> [DATASET RECORDS]
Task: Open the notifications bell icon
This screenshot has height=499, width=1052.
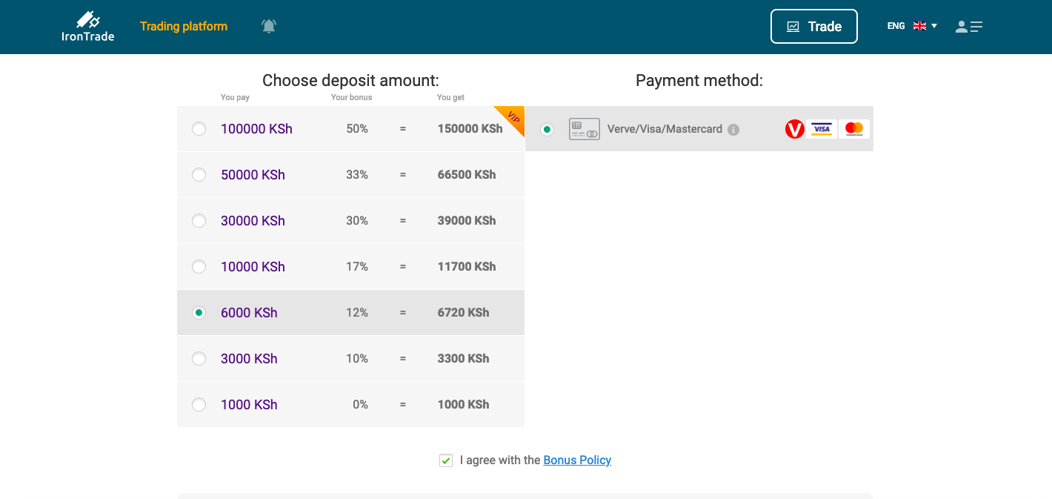Action: tap(269, 27)
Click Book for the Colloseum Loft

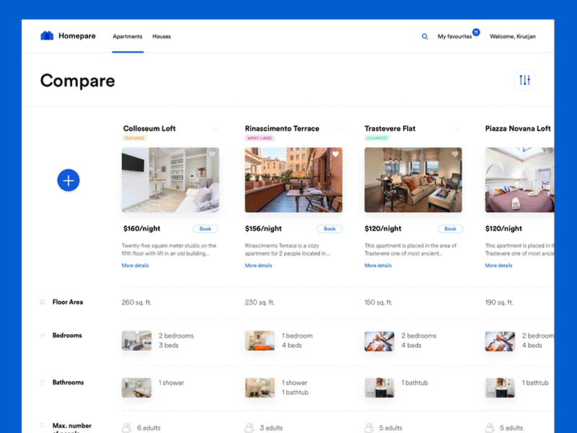point(206,229)
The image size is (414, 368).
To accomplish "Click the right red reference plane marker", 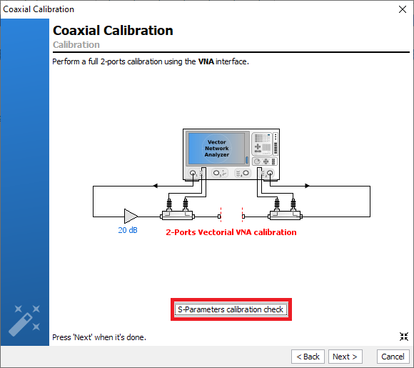I will (x=242, y=214).
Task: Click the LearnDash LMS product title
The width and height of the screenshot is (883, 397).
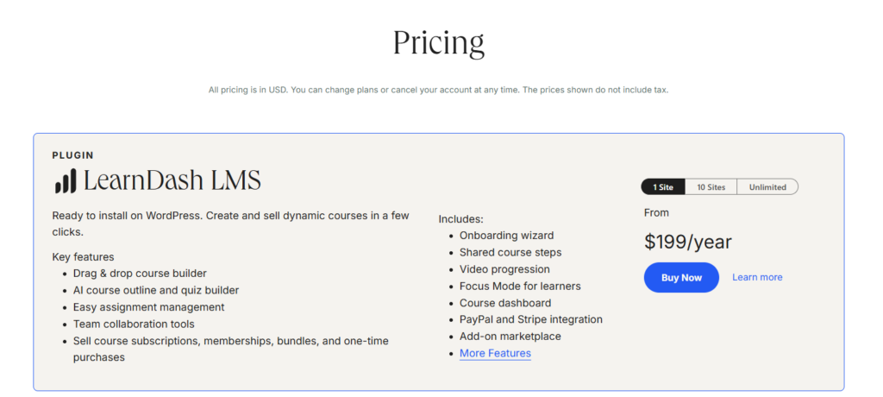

> [WHAT THE EXERCISE ASKS]
Some lines of the material above contain the string "Task". Please state how many, giving the number alone.

> [REPLY]
2